Data provided
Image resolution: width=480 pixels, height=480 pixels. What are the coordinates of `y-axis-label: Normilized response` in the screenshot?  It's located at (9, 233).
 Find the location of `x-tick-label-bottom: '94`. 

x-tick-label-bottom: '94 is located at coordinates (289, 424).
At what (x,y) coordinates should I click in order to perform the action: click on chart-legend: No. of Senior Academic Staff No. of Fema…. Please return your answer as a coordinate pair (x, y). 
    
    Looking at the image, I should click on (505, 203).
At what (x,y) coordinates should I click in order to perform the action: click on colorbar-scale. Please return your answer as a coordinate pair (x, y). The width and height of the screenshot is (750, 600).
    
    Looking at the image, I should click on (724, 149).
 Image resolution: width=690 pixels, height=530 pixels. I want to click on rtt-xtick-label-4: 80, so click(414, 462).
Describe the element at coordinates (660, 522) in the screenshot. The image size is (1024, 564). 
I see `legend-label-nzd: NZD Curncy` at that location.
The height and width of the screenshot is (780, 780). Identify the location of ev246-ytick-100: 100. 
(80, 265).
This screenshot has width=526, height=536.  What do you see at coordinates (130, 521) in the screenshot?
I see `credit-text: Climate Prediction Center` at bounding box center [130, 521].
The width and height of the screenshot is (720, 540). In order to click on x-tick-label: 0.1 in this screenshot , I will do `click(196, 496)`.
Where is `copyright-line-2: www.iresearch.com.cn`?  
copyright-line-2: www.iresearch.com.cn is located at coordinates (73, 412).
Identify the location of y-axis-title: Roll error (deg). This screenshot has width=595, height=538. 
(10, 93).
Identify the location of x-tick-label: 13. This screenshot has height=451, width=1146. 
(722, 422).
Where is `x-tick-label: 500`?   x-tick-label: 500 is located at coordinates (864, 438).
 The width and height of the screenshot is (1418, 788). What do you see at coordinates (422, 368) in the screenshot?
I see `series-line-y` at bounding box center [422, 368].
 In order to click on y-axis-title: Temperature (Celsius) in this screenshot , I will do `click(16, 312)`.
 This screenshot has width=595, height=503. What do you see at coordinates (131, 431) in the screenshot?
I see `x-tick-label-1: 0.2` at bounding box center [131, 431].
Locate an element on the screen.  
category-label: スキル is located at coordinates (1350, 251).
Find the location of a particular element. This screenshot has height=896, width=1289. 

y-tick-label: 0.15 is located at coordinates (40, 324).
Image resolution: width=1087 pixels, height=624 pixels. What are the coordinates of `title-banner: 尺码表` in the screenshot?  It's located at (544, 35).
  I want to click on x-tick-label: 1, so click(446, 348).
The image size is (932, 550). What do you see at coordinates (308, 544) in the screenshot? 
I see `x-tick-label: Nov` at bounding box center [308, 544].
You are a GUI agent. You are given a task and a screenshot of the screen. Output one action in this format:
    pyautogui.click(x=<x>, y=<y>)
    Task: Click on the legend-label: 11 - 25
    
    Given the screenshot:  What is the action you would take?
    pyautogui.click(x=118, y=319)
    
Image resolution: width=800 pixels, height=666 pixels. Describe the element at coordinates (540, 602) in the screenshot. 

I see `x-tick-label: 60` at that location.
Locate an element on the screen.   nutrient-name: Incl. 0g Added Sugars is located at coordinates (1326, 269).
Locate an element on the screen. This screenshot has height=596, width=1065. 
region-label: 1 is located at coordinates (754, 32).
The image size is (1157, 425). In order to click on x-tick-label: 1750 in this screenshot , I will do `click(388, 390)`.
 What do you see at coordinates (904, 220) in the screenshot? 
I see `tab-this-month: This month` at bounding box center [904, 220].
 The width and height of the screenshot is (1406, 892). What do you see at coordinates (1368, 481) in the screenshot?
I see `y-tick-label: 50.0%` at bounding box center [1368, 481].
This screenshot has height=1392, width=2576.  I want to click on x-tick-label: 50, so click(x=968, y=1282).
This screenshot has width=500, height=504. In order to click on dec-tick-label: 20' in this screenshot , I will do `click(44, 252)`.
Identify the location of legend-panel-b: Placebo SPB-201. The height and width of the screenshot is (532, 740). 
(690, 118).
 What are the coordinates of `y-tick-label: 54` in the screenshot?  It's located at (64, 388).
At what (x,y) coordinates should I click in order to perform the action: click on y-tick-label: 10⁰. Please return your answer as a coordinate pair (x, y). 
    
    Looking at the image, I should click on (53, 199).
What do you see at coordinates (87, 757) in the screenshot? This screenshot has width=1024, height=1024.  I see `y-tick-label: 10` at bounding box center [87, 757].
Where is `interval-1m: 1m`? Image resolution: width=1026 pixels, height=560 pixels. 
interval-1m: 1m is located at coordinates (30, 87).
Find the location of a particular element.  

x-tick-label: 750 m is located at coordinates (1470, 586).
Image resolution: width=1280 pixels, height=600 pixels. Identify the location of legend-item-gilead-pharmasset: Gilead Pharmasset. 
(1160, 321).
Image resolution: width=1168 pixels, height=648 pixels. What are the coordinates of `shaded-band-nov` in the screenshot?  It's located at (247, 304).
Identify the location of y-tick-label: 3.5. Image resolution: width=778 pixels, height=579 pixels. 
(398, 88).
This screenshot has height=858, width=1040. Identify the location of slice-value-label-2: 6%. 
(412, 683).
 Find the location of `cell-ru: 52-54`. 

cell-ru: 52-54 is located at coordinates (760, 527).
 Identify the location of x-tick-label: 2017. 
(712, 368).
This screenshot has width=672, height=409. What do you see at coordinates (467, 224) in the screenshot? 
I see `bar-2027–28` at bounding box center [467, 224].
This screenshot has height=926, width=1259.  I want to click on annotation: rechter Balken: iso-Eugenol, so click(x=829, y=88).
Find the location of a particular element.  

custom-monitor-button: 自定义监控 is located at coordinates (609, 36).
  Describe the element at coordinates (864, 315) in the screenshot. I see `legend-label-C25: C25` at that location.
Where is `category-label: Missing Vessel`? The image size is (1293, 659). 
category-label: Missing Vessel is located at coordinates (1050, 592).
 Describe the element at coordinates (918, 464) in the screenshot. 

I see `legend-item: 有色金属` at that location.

Goal of the exercise
Please pull out every line of the material above that contains the word "category", treating uppercase and lowercase as different.

Output for this task
category-label: スキル is located at coordinates (1350, 251).
Where is `category-label: Missing Vessel`? The image size is (1293, 659). 
category-label: Missing Vessel is located at coordinates (1050, 592).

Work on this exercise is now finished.